Figure 2. Tannery runoff polluting the Buriganga River in Hazaribagh, Bangladesh by Adib Chowdhury, used with permission.

Human Rights

Finally, human rights are yet another major issue with the leather industry, especially in developing countries. Many tannery workers do not wear any protective equipment when working with harmful chemicals, and furthermore, as seen in figure 3, workers can be found standing barefoot in pits filled with sulfuric acid and sodium sulfide which can burn skin, eye membrane, and respiratory tissue (Chowdhury [date unknown]). According to the World Health Organization, many tannery workers in the Hazaribagh district suffer from gastrointestinal and dermatological diseases, and a quarter of these workers are under 11 years of age (WHO 2001).

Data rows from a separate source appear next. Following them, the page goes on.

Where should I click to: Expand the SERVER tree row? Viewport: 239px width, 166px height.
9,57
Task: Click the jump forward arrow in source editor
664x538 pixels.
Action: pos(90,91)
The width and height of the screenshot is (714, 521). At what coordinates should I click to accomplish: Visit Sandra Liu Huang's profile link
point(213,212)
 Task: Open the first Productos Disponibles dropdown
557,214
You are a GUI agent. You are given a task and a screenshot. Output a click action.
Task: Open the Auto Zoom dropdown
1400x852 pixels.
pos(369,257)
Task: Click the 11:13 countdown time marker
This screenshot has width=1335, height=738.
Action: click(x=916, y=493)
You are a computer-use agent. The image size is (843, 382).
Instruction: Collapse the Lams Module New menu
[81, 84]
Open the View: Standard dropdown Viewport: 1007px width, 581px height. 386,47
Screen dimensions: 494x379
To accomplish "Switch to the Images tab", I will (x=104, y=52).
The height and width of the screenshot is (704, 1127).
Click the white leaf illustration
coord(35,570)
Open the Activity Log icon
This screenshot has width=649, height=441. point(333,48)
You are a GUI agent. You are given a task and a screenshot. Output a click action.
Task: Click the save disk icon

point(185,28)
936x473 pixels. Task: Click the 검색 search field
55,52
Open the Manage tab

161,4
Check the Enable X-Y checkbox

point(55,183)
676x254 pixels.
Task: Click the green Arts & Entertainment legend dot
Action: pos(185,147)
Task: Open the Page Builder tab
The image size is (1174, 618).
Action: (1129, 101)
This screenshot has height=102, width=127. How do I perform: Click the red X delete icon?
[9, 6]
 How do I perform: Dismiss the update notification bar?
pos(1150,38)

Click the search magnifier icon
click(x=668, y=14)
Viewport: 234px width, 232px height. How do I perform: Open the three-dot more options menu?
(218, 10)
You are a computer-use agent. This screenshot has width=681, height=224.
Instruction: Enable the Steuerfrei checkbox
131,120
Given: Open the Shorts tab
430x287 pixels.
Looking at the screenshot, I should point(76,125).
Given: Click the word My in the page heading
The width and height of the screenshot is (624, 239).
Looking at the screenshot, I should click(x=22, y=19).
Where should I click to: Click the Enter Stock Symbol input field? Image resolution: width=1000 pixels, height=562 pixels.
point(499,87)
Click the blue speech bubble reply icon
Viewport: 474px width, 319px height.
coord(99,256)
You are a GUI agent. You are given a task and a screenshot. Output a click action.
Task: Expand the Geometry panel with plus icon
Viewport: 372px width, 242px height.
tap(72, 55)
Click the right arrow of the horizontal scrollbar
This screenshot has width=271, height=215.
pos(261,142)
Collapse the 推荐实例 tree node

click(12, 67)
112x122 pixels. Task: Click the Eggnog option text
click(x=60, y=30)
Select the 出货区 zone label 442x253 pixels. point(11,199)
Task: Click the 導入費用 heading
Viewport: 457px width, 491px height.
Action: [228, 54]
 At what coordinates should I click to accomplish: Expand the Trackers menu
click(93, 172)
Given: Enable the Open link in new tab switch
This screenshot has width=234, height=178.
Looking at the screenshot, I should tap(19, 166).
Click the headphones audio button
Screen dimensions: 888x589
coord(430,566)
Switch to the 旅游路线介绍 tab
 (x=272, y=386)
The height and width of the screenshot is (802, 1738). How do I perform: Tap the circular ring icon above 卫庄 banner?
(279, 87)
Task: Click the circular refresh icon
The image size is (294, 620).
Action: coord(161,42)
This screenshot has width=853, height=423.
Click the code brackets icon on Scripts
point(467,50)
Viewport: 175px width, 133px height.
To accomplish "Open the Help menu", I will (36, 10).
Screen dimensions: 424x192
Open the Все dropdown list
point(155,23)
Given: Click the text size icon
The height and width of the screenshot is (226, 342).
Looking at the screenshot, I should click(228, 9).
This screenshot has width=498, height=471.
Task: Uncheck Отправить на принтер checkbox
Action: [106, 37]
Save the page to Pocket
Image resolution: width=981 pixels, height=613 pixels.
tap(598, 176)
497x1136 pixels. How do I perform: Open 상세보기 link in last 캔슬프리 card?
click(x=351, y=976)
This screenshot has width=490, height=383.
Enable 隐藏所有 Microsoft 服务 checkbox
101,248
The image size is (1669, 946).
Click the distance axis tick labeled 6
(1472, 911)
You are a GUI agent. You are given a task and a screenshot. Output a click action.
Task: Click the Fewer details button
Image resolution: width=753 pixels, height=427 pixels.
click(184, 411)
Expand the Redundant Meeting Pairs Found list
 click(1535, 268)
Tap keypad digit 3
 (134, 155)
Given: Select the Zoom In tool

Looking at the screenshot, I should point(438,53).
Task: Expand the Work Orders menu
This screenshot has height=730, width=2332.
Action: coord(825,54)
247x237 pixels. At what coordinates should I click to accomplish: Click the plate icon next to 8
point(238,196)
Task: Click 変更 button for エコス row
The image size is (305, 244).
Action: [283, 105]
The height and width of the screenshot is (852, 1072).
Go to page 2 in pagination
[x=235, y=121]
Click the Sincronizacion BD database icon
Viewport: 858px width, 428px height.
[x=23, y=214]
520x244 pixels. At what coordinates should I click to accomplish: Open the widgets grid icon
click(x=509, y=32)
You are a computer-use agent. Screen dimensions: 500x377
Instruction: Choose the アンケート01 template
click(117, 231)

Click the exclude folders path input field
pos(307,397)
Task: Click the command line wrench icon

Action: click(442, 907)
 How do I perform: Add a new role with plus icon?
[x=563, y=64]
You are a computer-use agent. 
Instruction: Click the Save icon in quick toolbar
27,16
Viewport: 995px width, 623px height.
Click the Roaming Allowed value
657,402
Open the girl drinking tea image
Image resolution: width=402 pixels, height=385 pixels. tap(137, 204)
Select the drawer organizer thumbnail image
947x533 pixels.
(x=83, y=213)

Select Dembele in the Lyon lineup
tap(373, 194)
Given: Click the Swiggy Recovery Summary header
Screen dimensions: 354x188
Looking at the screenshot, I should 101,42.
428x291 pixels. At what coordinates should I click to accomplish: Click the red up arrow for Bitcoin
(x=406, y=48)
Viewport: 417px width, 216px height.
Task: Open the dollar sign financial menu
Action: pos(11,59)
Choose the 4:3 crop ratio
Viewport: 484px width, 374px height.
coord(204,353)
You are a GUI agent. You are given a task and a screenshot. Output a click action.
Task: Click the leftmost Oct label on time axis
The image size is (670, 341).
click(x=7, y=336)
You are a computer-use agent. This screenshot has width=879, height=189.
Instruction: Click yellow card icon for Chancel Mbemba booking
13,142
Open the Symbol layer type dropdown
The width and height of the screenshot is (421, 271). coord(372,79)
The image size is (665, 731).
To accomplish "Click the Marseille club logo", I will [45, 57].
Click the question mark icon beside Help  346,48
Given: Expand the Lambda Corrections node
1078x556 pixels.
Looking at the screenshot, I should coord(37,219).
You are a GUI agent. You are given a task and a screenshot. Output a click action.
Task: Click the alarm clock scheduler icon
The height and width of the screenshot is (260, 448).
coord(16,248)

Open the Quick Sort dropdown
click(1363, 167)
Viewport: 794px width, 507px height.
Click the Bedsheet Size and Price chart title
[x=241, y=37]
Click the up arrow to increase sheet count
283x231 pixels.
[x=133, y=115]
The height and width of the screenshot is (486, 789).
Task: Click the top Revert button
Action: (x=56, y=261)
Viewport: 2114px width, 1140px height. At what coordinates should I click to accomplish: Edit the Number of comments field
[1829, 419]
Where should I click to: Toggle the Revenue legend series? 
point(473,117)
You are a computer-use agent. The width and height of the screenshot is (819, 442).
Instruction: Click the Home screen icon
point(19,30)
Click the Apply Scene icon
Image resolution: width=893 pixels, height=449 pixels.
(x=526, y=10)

They also found that 90% of this population does not live past the age of 50, compared to less than 60% for the country as a whole (WHO 2001).

Figure 3. Tannery workers stand barefoot in toxic chemicals, by Adib Chowdhury, used with permission.

All is not lost …

In conclusion, although the leather industry and all of its related issues are discouraging, it’s important to realize that we do have options and we can change. Our society needs to focus research efforts on more sustainable and less cruel replacements not only for leather, but for many other products tied to the destruction of our planet. Fungi has an enormous potential to fill countless roles in human society, such as absorbing farm waste, as an insecticide, and even as a renewable fuel source (Stamets 2008). By investing our interest and consumer dollars into products like G. lucidum leather and environmentally conscious companies like MycoWorks, we can vote for more sustainable and humane production methods for the goods and services produced in our society. A shift in these methods is on the horizon and only time will tell what fungi has in store for us in the future.